Une cabane à sucre urbaine devenue tradition

Devenue tradition au fil des ans, la Cabane à sucre du parc du Bois-de-Coulonge est là pour rester. Car si quelque 400 000 $ ont été amassés depuis ses débuts pour la Fondation de l'école Saint-Michel, «je n'arrêterai pas avant d'avoir atteint le demi-million», promet le fondateur de l'événement, Léandre Cloutier.
Des milliers de becs sucrés ont contribué dans les deux dernières fins de semaine à atteindre cet objectif. Seulement dimanche, environ 2500 personnes ont envahi le parc, estime M. Cloutier, journée particulièrement achalandée en raison du «magnifique soleil», dit-il.
Organisé en partenariat avec la Commission de la capitale nationale du Québec, l'événement a été présenté pour la première fois en 2004. À l'époque, 6000 $ avaient été amassés, se rappelle le fondateur. «Aujourd'hui, on donne environ 36 000, 37 000 $ par année.» Ce n'est pas pour rien que la fête urbaine, qui en est à sa 14e présentation, «va merveilleusement bien», selon son fondateur. «La première année, je pense qu'on a reçu 3000 personnes. Et là, [c'est] autour de 10 000 par saison.»
Caractère unique
À ses yeux, le fait d'offrir une cabane à sucre en pleine ville apporte un caractère unique à son événement. «Une érablière extraordinaire au 1215, Grande Allée, à Québec... faut le faire! [...] En deux kilomètres, je suis au Vieux-Québec. C'est spécial, ça!»

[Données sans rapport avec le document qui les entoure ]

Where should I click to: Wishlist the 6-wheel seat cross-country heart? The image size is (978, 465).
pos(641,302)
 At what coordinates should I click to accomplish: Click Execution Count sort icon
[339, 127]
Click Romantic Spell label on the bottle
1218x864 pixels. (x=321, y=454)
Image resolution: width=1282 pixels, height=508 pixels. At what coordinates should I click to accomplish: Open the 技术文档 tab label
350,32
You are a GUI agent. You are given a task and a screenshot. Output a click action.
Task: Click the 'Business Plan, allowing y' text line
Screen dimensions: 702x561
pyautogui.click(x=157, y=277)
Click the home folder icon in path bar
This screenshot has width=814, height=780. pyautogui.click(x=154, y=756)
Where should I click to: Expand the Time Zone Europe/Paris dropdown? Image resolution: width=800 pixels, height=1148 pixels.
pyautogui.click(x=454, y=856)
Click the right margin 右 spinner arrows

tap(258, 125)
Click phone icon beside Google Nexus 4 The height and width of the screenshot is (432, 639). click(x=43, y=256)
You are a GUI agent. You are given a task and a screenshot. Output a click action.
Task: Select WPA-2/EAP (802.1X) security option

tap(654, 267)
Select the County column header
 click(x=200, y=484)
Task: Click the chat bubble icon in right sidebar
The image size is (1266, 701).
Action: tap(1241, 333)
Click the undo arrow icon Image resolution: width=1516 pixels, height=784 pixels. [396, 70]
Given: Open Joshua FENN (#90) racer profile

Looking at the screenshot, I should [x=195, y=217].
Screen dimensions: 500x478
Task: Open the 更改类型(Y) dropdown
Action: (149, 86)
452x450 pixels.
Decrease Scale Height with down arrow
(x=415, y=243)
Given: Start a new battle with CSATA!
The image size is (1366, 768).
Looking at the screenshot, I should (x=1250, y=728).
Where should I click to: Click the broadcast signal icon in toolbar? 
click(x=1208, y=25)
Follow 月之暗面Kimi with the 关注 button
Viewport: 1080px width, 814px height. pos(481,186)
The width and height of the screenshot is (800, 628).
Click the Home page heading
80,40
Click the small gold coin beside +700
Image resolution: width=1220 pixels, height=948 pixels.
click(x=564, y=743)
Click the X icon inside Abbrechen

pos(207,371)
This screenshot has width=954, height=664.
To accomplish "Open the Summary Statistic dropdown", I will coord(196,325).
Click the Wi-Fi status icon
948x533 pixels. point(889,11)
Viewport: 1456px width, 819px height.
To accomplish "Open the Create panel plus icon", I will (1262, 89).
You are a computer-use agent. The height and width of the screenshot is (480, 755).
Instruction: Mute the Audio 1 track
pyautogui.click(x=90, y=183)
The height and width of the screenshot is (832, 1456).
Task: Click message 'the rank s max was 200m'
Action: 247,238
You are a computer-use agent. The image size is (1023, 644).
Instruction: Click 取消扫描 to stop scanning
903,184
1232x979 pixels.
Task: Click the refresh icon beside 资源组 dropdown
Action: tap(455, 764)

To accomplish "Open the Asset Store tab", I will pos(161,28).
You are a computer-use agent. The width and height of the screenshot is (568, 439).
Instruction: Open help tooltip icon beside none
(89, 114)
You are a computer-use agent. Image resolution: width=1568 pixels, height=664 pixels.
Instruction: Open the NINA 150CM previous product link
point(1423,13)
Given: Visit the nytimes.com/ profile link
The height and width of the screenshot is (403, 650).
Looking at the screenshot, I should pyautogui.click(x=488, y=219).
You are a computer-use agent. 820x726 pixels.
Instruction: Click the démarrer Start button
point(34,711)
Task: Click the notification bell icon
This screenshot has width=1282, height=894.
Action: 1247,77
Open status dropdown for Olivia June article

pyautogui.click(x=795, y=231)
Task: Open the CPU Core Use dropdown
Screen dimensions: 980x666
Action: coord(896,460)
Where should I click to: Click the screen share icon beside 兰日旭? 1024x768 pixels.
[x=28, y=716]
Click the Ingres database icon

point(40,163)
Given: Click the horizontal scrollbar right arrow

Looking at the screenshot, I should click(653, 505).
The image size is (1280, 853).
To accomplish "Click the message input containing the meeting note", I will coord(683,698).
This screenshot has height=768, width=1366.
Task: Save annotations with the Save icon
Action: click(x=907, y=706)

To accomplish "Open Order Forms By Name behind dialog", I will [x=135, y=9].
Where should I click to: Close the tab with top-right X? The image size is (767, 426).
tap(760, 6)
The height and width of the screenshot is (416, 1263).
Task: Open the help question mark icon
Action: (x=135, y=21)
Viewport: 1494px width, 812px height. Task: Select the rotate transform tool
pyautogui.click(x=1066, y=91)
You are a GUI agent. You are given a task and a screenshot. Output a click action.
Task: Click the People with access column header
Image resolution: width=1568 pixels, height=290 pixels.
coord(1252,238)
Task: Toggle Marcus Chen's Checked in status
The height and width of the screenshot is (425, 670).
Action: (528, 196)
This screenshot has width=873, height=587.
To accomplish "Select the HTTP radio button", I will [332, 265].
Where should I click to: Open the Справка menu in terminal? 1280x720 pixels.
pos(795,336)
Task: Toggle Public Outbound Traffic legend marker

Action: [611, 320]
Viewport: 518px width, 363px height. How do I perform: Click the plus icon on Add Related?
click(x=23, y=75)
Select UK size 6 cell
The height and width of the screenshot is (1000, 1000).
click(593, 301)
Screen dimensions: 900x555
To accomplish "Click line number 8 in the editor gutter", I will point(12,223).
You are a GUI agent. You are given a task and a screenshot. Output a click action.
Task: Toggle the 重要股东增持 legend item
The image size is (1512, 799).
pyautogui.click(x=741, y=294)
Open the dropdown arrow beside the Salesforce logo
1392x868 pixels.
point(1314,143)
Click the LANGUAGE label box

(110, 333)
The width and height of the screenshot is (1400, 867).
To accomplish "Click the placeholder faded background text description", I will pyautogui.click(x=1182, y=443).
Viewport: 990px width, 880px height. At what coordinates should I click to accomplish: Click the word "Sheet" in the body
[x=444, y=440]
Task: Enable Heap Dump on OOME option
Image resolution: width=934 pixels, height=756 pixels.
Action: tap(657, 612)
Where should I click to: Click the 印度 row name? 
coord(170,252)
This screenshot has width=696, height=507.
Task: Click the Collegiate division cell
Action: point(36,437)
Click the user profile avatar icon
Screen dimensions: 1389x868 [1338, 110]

Dimanche, lors du passage du Soleil, petits et grands - mais surtout petits - se ruaient sur les étals de neige où venaient d'être versée la tire d'érable chaude. Une tire d'érable produite sur place par l'entaillage d'une cinquantaine d'érables du parc. Délectation garantie.
Pour plusieurs enfants, l'activité chouchou restait toutefois les jeux gonflables, installés dans le parc du Bois-de-Coulonge spécifiquement pour l'occasion.
Coûtant entre 4 $ et 6 $ par personne, l'événement vise à amasser des fonds pour la Fondation de l'école Saint-Michel, dans Sillery, qui accueille depuis plus de 25 ans des élèves présentant un trouble du spectre de l'autisme. L'expérience se poursuit samedi et dimanche prochains.